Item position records
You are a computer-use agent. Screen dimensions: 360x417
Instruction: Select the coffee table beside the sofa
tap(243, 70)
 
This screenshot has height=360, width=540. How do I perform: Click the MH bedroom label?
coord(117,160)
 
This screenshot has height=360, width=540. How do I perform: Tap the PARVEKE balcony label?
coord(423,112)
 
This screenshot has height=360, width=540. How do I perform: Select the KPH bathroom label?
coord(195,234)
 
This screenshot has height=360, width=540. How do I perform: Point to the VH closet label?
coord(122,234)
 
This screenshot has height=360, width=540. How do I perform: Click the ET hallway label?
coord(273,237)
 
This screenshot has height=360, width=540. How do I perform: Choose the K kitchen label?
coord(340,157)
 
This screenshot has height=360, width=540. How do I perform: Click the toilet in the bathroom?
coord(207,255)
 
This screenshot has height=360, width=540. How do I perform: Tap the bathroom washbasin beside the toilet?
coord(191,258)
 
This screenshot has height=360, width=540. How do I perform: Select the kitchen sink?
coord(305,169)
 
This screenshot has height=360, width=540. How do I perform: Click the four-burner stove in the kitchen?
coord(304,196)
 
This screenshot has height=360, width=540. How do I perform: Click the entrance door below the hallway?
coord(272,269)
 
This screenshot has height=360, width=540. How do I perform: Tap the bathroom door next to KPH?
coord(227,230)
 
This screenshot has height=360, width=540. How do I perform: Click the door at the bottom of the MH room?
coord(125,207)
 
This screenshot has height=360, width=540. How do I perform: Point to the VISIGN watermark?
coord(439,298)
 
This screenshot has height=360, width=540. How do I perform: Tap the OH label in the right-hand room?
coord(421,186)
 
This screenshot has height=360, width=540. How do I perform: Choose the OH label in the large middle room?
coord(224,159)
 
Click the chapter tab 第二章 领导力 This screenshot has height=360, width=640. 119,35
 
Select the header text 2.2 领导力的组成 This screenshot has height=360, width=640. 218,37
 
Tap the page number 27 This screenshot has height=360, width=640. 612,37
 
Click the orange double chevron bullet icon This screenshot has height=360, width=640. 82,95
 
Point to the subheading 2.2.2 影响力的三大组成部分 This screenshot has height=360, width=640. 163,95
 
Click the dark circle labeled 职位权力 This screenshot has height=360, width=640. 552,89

# [TO BE DONE]
Please put the lines from the start of the records through the line containing "coord(122,234)" into a Markdown table with two columns, Row and Text, leaving out any blank lines.

# [FINAL RESULT]
| Row | Text |
|---|---|
| 1 | You are a computer-use agent. Screen dimensions: 360x417 |
| 2 | Instruction: Select the coffee table beside the sofa |
| 3 | tap(243, 70) |
| 4 | This screenshot has height=360, width=540. How do I perform: Click the MH bedroom label? |
| 5 | coord(117,160) |
| 6 | This screenshot has height=360, width=540. How do I perform: Tap the PARVEKE balcony label? |
| 7 | coord(423,112) |
| 8 | This screenshot has height=360, width=540. How do I perform: Select the KPH bathroom label? |
| 9 | coord(195,234) |
| 10 | This screenshot has height=360, width=540. How do I perform: Point to the VH closet label? |
| 11 | coord(122,234) |